Pour le Dr Layal, l'un des objectifs du programme est d'aider les enfants à voir « qu'ils ne sont pas seuls, qu'ils peuvent aller à l'école, qu'ils peuvent grandir et aller à l'université, et qu'ils peuvent se marier et avoir des enfants en bonne santé. » Les familles peuvent recevoir de nombreuses informations sur la maladie. Construire un lien fort avec les familles des enfants atteints de thalassémie est particulièrement important parce que la maladie est très éprouvante émotionnellement pour les jeunes patients et leurs parents.

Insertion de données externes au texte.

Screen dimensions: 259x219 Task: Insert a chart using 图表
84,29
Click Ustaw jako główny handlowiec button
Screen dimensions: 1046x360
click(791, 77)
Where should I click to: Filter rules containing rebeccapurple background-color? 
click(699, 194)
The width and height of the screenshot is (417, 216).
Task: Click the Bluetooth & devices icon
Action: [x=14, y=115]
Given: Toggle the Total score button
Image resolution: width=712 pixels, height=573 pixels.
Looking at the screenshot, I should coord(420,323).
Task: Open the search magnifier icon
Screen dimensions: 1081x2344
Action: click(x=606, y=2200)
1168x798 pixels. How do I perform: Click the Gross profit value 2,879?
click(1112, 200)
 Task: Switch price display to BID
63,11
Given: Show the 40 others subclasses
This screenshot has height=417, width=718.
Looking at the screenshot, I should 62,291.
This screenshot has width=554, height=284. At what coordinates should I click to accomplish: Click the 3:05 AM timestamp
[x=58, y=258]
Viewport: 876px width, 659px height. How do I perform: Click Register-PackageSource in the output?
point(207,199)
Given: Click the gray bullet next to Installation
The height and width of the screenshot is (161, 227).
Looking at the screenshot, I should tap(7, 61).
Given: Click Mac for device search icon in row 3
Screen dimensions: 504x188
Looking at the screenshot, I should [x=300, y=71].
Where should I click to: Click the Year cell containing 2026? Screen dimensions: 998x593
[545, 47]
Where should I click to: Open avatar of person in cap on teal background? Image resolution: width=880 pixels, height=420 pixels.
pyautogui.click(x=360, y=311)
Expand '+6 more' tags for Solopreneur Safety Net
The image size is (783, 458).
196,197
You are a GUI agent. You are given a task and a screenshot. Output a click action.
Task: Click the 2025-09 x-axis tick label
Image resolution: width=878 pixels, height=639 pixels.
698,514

Certains patients qui présentent des formes avancées de la maladie développent des complications et nécessitent des traitements lourds, comme Mohammad Nour, qui doit prendre des corticostéroïdes pour éviter que son corps ne rejette les transfusions. Mais cette thérapie a des effets secondaires, dont l'agressivité et une augmentation de l'appétit. « Cela ajoute à la souffrance de la mère », avance le Dr Haytham Bou Hussein, cardiologue pédiatrique à l'hôpital.
« La thalassémie en général est très difficile pour les parents et pour les enfants, explique le Dr Alaa Abu Farah, pédiatre MSF. Certaines familles doivent parcourir de longues distances pour se rendre à l’hôpital pour les transfusions et le suivi régulier de leur enfant. Ils font face à des difficultés psychologiques et nous avons un psychologue qui leur rend visite pour les soutenir. » Le service des activités externes de MSF aide également les parents à inscrire leurs enfants à l’école.
Covid-19 et explosions à Beyrouth
Selon l'Onu, près de 880 000 réfugiés syriens vivent au Liban. Environ 40 % d’entre eux vivent dans la vallée de la Bekaa, où se trouve le programme de lutte contre la thalassémie de MSF. L'effondrement de l'économie libanaise, aggravé par l'impact de la pandémie de COVID-19, a rendu encore plus difficile pour les familles de réfugiés syriens l'accès à des services de santé publique déjà surchargés.
Les parents de Dalal, une jeune fille atteinte de thalassémie, devaient dépenser des fortunes pour que leur fille reçoive un traitement avant qu’ils n’entendent parler du programme MSF. Pour chaque transfusion sanguine dont Dalal avait besoin, Hani et sa femme devaient payer plus de 200 dollars alors que le père n’en gagnait que 300 par mois. Une hospitalisation leur a même coûté 2 000 dollars, qu’ils ont mis des mois à rembourser.
La pandémie de COVID-19 a également touché directement le programme de thalassémie. Selon Sami Moussa, agent de santé communautaire MSF, le principal impact a été la difficulté croissante à obtenir des dons de sang.
Avec les restrictions dues au COVID-19, les routes sont souvent fermées et les rassemblements publics sont interdits. « Nous essayons d'amener les personnes vivant dans les camps de réfugiés autour de nous à faire un don de sang, mais cela est également difficile car les gens hésitent à se rendre dans un centre médical. Ils ont peur de nous à cause de notre travail, certaines personnes pensent que nous présentons un risque de transmission du Covid-19 », explique Sami Moussa.
Les explosions du 4 août 2020 qui ont eu lieu sur le port de Beyrouth ont rendu la situation encore plus difficile car de nombreuses personnes avaient déjà fait un don de sang pour répondre à cette urgence. Les équipes MSF du programme de Zahlé ont mis en place un système de transport pour les donneurs, qui leur permet de se rendre dans les centres de la Croix-Rouge libanaise, qui travaille avec le programme MSF contre la thalassémie. « Nous élargissons aussi les endroits que nous ciblons pour les donneurs de sang. Nous continuerons de nous battre », conclut Moussa.